After much discussion, the Goleta City Council voted Tuesday night to keep its existing temporary moratorium on evictions because of COVID-19-related financial loss.
“We have an opportunity to stick a stake in the ground and say that we’re going to ensure protection for tenants until the emergency ends,” Councilman James Kyriaco said.
The council was faced with the decision to keep its existing ordinance prohibiting evictions because of COVID-19 financial distress or default to the state’s new framework in the Tenant Relief Act AB 3088.
Goleta passed its eviction moratorium on March 17 after declaring a local emergency because of COVID-19. Under that ordinance, evictions are temporarily prohibited on residential and commercial tenants that have suffered COVID-19-related financial loss until the local emergency is terminated. Tenants have to show written notice of loss of income or inability to pay rent within 30 days after rent is due.
On Aug. 31, Gov. Gavin Newsom passed AB 3088 that requires tenants to fill out a hardship declaration proving that they had suffered financial loss because of the coronavirus pandemic. The bill also requires tenants to pay 25 percent of their rent for a five-month period from Sept. 1 through January.
Under the states’s framework, tenants can be evicted on Feb. 1, 2021, if they failed to take the above actions. The one-year rent repayment period must start no later than March 1, 2021, but landlords can still go to small claims court at that time to collect unpaid rent for the covered period.
Because Goleta’s existing ordinance had no set end date, the city had the option of keeping the ordinance the way it is until the local emergency ends and adopting AB 3088’s 12-month repayment period starting March 1, according to Winnie Cai, deputy city attorney.
Council members were wary about keeping the existing ordinance as it is because it would just delay an even larger payment later on.
“There’s going to be a bill that comes through at some point,” Mayor Pro Tempore Kyle Richards said. “What we’re looking at is just delaying an even larger bill sometime down the road.”
Councilman Roger Aceves said that defaulting to state law would create consistency among different communities.
“The communities have to be consistent. This bill was an attempt to recognize the pain of the tenants and the pain of the landlords that have to make mortgage payments on their property,” he said. “My concern is communities having different rules and having people get confused.”
All other cities in the county, with the exception of Santa Maria, set end dates for their ordinances and will be defaulting to AB 3088’s framework, according to Cai.
However, other council members didn’t think that consistency was the main issue at hand. They found it hard to envision a way tenants could pay the 25 percent of rent back if they are already suffering from severe financial loss.
“The need for consistency is overstated,” Councilman Stuart Kasdin said. “I understand the desire to try and find a middle ground and to say to landlords, ‘We know you’re suffering, too,’ but we’re talking about a couple of months here, and I don’t want to see evictions at this time.”
“When we boil it down, it’s a choice between consistency and continuity,” Kyriaco said. “I come down on the side of continuity.”
The final vote came to three out of five council members in favor of keeping the city’s existing ordinance, with Aceves and Richards in opposition.

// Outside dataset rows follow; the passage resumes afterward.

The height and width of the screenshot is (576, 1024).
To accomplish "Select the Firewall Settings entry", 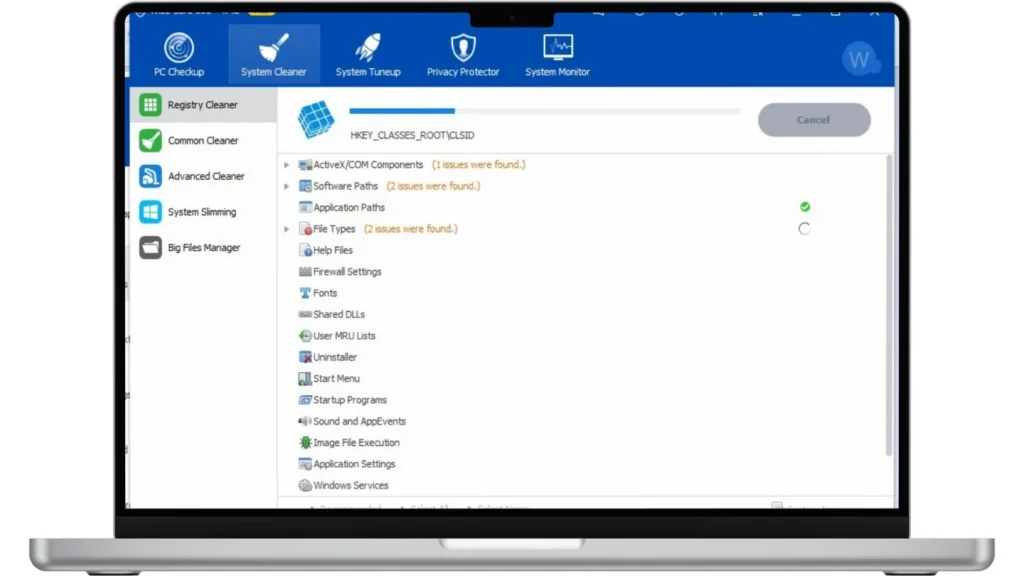I will tap(346, 272).
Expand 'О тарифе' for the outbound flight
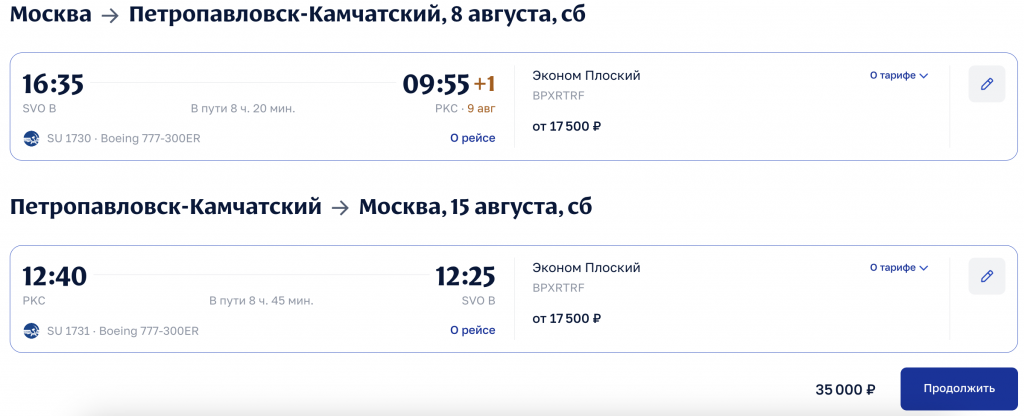The width and height of the screenshot is (1024, 416). coord(898,76)
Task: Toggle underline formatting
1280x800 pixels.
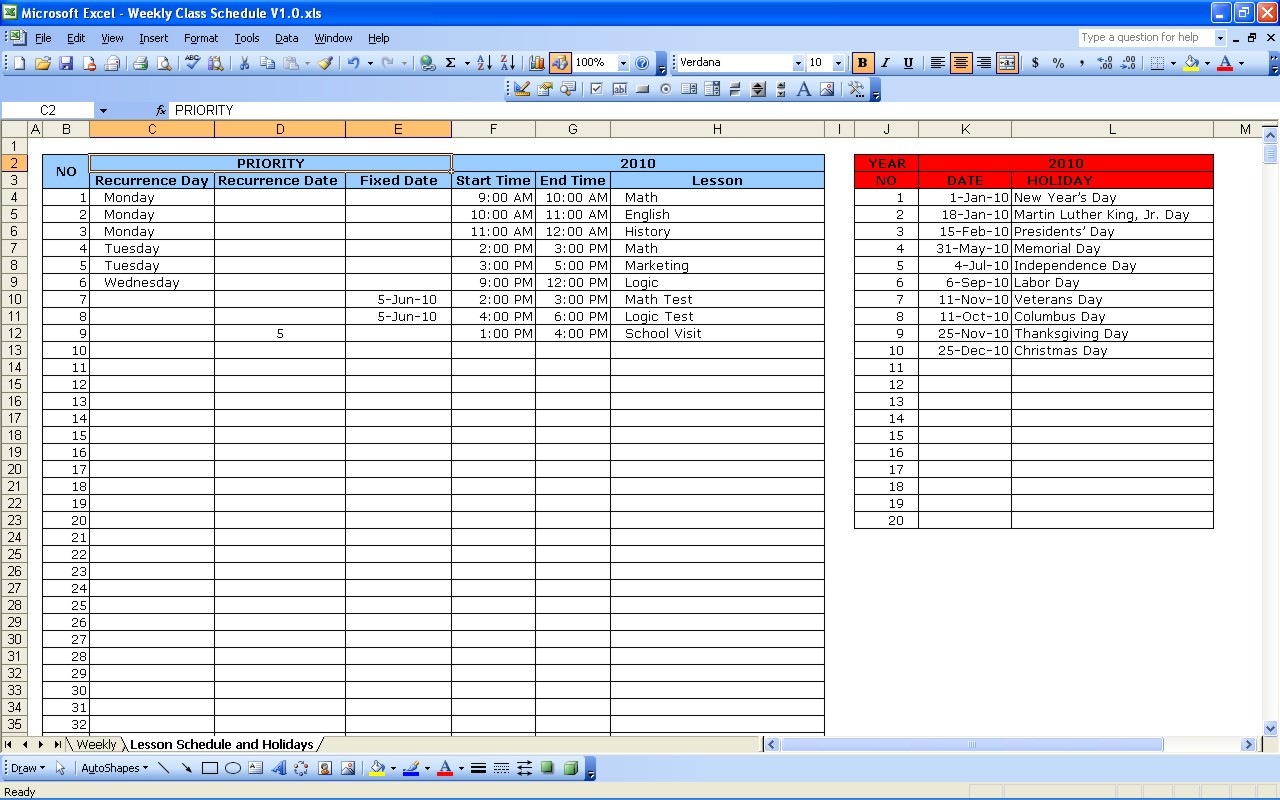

Also at Tuesday’s meeting, the council appointed two council members to an ad hoc committee to support and advise staff on the development of a Diversity, Equity, and Inclusion Plan. Aceves and Kyriaco were nominated to be advisers for the committee.
The focus of the initiative will be to collect data and information to develop a comprehensive plan that is specific to the city’s needs and includes its goals and objectives, according to Assistant City Manager Kristy Schmidt.
Particular focus areas of the plan include employment, communications, government participation, public safety and emergency planning, public contracting/leases, equitable development, direct service provision, and access to public facilities, she added.
“I think that this is an important conversation that we really need to have. So many of the decisions and actions of our city staff and elected officials bleed out locally into the community,” Kyriaco said. “I’m excited to be going down this path. I’m excited that we’re going to have an ad hoc committee.”